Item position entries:
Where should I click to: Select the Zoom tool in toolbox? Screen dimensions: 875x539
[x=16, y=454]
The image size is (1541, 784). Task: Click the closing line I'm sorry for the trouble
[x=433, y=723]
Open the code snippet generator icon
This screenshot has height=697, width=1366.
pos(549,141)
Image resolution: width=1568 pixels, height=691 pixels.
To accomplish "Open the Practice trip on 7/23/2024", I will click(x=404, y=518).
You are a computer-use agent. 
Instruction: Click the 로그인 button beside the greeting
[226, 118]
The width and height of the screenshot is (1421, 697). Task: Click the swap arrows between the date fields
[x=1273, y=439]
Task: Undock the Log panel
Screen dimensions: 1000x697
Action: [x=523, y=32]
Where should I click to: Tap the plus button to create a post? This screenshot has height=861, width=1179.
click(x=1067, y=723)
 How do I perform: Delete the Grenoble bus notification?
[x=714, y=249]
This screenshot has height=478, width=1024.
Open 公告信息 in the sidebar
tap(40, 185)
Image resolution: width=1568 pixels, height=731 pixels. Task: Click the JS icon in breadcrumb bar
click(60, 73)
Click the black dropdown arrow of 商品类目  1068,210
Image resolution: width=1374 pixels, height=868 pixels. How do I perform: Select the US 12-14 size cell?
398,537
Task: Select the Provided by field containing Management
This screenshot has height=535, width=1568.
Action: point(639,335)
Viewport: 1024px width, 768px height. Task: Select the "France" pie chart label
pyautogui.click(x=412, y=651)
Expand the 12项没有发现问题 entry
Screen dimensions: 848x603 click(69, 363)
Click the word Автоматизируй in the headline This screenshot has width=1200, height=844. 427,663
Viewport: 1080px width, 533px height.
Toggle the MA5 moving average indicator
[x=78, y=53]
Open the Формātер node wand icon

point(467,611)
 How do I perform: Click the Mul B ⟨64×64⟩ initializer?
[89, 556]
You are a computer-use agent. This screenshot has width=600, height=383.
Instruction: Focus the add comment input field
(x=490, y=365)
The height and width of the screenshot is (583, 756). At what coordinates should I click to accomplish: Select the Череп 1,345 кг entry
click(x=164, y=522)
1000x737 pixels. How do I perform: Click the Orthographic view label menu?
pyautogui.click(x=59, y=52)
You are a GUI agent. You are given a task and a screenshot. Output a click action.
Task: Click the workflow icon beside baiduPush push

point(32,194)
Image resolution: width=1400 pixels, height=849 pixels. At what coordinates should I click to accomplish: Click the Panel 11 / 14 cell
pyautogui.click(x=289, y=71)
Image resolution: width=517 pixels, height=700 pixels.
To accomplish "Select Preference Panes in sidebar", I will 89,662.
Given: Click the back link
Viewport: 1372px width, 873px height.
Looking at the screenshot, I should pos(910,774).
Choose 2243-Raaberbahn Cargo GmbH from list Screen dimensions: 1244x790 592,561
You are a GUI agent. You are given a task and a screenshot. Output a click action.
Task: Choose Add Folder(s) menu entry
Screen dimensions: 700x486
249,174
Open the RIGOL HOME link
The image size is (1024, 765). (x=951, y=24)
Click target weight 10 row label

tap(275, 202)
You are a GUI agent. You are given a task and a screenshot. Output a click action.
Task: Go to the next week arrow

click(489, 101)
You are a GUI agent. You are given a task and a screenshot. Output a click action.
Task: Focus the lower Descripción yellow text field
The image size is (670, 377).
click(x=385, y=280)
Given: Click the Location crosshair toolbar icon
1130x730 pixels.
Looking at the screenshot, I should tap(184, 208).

EXERCISE REQUIREMENTS:
Repeat all of the item position entries above line for line, with no changes.

RESPONSE:
Where should I click to: Select the Zoom tool in toolbox? Screen dimensions: 875x539
[x=16, y=454]
The image size is (1541, 784). Task: Click the closing line I'm sorry for the trouble
[x=433, y=723]
Open the code snippet generator icon
This screenshot has height=697, width=1366.
pos(549,141)
Image resolution: width=1568 pixels, height=691 pixels.
To accomplish "Open the Practice trip on 7/23/2024", I will click(x=404, y=518).
You are a computer-use agent. 
Instruction: Click the 로그인 button beside the greeting
[226, 118]
The width and height of the screenshot is (1421, 697). Task: Click the swap arrows between the date fields
[x=1273, y=439]
Task: Undock the Log panel
Screen dimensions: 1000x697
Action: [x=523, y=32]
Where should I click to: Tap the plus button to create a post? This screenshot has height=861, width=1179.
click(x=1067, y=723)
 How do I perform: Delete the Grenoble bus notification?
[x=714, y=249]
This screenshot has height=478, width=1024.
Open 公告信息 in the sidebar
tap(40, 185)
Image resolution: width=1568 pixels, height=731 pixels. Task: Click the JS icon in breadcrumb bar
click(60, 73)
Click the black dropdown arrow of 商品类目  1068,210
Image resolution: width=1374 pixels, height=868 pixels. How do I perform: Select the US 12-14 size cell?
398,537
Task: Select the Provided by field containing Management
This screenshot has height=535, width=1568.
Action: point(639,335)
Viewport: 1024px width, 768px height. Task: Select the "France" pie chart label
pyautogui.click(x=412, y=651)
Expand the 12项没有发现问题 entry
Screen dimensions: 848x603 click(69, 363)
Click the word Автоматизируй in the headline This screenshot has width=1200, height=844. 427,663
Viewport: 1080px width, 533px height.
Toggle the MA5 moving average indicator
[x=78, y=53]
Open the Формātер node wand icon

point(467,611)
 How do I perform: Click the Mul B ⟨64×64⟩ initializer?
[89, 556]
You are a computer-use agent. This screenshot has width=600, height=383.
Instruction: Focus the add comment input field
(x=490, y=365)
The height and width of the screenshot is (583, 756). At what coordinates should I click to accomplish: Select the Череп 1,345 кг entry
click(x=164, y=522)
1000x737 pixels. How do I perform: Click the Orthographic view label menu?
pyautogui.click(x=59, y=52)
You are a GUI agent. You are given a task and a screenshot. Output a click action.
Task: Click the workflow icon beside baiduPush push

point(32,194)
Image resolution: width=1400 pixels, height=849 pixels. At what coordinates should I click to accomplish: Click the Panel 11 / 14 cell
pyautogui.click(x=289, y=71)
Image resolution: width=517 pixels, height=700 pixels.
To accomplish "Select Preference Panes in sidebar", I will 89,662.
Given: Click the back link
Viewport: 1372px width, 873px height.
Looking at the screenshot, I should pos(910,774).
Choose 2243-Raaberbahn Cargo GmbH from list Screen dimensions: 1244x790 592,561
You are a GUI agent. You are given a task and a screenshot. Output a click action.
Task: Choose Add Folder(s) menu entry
Screen dimensions: 700x486
249,174
Open the RIGOL HOME link
The image size is (1024, 765). (x=951, y=24)
Click target weight 10 row label

tap(275, 202)
You are a GUI agent. You are given a task and a screenshot. Output a click action.
Task: Go to the next week arrow

click(489, 101)
You are a GUI agent. You are given a task and a screenshot. Output a click action.
Task: Focus the lower Descripción yellow text field
The image size is (670, 377).
click(x=385, y=280)
Given: Click the Location crosshair toolbar icon
1130x730 pixels.
Looking at the screenshot, I should tap(184, 208).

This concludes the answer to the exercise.